Stored items from a collection
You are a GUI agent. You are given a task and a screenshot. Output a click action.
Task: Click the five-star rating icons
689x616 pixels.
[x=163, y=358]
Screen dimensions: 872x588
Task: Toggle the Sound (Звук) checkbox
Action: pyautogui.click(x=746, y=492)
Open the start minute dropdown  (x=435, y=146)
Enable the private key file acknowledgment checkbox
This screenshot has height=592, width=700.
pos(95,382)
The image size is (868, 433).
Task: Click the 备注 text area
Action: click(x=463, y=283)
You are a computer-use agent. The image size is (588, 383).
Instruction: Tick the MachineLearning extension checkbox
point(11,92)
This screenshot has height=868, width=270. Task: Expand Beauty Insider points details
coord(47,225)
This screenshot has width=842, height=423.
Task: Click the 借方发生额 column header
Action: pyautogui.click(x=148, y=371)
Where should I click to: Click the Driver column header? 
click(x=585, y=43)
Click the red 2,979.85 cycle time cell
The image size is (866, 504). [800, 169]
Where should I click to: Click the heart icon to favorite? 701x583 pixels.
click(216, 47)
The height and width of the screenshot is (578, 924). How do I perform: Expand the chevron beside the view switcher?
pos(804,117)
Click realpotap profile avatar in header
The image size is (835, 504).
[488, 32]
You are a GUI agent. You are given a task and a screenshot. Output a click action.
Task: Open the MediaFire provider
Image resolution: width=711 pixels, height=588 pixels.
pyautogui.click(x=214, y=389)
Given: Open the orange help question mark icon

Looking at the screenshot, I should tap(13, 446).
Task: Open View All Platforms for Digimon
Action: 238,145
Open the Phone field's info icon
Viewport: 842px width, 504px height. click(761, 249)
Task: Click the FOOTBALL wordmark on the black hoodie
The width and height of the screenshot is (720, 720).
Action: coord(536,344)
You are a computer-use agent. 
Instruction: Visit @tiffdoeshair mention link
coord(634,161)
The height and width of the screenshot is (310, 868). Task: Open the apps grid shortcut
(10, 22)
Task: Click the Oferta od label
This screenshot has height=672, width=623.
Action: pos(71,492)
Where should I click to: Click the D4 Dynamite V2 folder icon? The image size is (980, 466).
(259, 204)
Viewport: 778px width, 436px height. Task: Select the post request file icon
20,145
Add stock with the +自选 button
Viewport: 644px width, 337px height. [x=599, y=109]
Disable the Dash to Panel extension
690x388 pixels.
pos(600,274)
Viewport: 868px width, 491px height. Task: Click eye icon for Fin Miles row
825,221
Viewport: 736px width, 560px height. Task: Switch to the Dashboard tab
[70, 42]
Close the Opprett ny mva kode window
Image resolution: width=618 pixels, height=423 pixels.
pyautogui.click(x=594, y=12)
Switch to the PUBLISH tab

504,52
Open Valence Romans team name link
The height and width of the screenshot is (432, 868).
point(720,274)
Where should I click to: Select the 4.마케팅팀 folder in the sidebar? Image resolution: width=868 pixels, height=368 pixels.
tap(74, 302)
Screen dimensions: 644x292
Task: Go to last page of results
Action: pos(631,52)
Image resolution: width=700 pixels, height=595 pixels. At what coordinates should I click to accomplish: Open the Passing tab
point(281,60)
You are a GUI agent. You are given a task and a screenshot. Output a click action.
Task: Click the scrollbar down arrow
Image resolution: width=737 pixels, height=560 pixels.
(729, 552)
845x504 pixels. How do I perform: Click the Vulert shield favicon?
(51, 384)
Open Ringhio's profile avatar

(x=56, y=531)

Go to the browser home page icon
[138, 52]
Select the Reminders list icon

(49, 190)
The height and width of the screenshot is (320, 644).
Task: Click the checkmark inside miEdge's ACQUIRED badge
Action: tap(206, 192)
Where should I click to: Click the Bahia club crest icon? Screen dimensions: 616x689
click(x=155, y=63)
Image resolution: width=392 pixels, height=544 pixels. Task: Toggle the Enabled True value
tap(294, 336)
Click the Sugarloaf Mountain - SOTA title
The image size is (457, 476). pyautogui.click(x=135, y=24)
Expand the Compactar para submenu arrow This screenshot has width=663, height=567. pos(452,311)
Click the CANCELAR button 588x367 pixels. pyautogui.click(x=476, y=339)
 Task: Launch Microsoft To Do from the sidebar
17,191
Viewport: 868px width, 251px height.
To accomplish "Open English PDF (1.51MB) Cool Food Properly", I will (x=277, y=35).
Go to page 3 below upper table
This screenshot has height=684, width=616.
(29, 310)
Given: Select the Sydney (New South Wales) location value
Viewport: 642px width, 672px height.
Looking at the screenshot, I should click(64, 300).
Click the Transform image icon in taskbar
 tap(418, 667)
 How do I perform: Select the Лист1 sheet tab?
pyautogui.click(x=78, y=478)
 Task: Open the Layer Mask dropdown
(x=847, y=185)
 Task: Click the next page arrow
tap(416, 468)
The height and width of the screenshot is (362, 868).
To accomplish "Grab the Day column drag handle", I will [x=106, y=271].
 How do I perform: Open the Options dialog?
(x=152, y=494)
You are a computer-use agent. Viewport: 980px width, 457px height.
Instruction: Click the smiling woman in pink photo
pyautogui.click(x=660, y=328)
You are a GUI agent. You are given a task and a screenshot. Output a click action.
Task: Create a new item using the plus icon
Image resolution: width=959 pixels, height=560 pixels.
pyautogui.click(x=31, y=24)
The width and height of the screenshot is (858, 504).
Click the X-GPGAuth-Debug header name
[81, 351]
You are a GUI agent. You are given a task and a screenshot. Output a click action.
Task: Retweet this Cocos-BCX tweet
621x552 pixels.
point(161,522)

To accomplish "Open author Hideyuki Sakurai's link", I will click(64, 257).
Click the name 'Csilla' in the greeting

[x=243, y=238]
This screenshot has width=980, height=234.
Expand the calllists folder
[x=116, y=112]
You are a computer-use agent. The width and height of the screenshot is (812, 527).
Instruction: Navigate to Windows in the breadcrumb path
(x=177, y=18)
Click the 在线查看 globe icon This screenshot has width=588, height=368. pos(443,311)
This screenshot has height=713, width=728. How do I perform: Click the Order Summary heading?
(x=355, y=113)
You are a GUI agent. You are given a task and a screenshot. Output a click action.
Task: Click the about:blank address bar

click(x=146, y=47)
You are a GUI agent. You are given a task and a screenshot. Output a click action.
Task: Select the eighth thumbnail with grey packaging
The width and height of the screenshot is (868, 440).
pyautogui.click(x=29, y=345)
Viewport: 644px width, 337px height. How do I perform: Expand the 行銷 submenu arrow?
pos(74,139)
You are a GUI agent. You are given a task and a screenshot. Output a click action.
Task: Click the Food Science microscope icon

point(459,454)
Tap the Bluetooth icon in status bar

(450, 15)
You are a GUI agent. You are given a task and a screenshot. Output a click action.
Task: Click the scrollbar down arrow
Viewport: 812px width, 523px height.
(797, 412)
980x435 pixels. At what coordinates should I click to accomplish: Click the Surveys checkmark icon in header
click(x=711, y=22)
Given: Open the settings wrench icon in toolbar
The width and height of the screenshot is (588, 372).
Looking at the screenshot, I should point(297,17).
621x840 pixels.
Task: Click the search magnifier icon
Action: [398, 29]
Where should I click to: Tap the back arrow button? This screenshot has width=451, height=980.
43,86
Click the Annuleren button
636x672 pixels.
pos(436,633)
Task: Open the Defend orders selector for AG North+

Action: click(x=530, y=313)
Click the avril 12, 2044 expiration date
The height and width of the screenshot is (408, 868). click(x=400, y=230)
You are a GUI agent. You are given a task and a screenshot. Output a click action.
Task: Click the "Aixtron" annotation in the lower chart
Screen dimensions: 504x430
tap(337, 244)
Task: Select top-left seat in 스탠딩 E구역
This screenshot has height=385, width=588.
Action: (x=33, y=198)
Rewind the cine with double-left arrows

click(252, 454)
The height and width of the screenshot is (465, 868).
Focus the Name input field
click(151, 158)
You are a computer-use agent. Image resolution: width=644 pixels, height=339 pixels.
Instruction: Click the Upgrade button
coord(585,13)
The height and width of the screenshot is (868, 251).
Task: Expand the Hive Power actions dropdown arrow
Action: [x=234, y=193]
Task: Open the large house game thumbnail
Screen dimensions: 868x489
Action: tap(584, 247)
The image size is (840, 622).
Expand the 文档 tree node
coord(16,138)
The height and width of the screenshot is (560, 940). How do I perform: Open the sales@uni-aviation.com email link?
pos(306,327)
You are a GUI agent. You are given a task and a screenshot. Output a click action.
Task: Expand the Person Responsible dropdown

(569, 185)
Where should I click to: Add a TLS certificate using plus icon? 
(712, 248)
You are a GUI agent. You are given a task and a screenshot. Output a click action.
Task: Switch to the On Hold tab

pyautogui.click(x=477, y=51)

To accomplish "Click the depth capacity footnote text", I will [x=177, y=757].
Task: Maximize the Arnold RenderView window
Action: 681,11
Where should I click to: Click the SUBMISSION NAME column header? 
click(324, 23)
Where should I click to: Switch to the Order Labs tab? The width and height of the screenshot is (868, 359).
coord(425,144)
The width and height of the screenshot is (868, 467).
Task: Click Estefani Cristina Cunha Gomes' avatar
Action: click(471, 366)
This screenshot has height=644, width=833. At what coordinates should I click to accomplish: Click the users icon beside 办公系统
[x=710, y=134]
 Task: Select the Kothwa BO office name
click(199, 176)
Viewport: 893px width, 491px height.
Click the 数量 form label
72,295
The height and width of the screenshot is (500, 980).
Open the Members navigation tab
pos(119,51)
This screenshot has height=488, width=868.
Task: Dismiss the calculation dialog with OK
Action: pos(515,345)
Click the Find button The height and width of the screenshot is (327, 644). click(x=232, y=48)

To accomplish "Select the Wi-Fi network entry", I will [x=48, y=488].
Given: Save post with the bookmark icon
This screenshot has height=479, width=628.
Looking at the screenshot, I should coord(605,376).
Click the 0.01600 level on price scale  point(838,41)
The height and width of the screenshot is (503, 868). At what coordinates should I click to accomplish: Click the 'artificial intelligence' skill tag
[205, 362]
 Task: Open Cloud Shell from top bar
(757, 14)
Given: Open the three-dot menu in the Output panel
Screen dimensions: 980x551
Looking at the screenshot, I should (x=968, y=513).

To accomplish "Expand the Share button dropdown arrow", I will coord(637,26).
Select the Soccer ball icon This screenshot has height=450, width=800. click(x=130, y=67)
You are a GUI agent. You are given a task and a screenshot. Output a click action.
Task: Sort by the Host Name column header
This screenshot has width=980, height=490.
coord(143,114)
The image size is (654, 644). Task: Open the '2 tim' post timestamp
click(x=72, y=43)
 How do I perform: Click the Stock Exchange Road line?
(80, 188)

## Task brief:
For the string "thumbnail", go through the entries above and copy each line where it occurs.

## Result of the exercise:
Task: Select the eighth thumbnail with grey packaging
Task: Open the large house game thumbnail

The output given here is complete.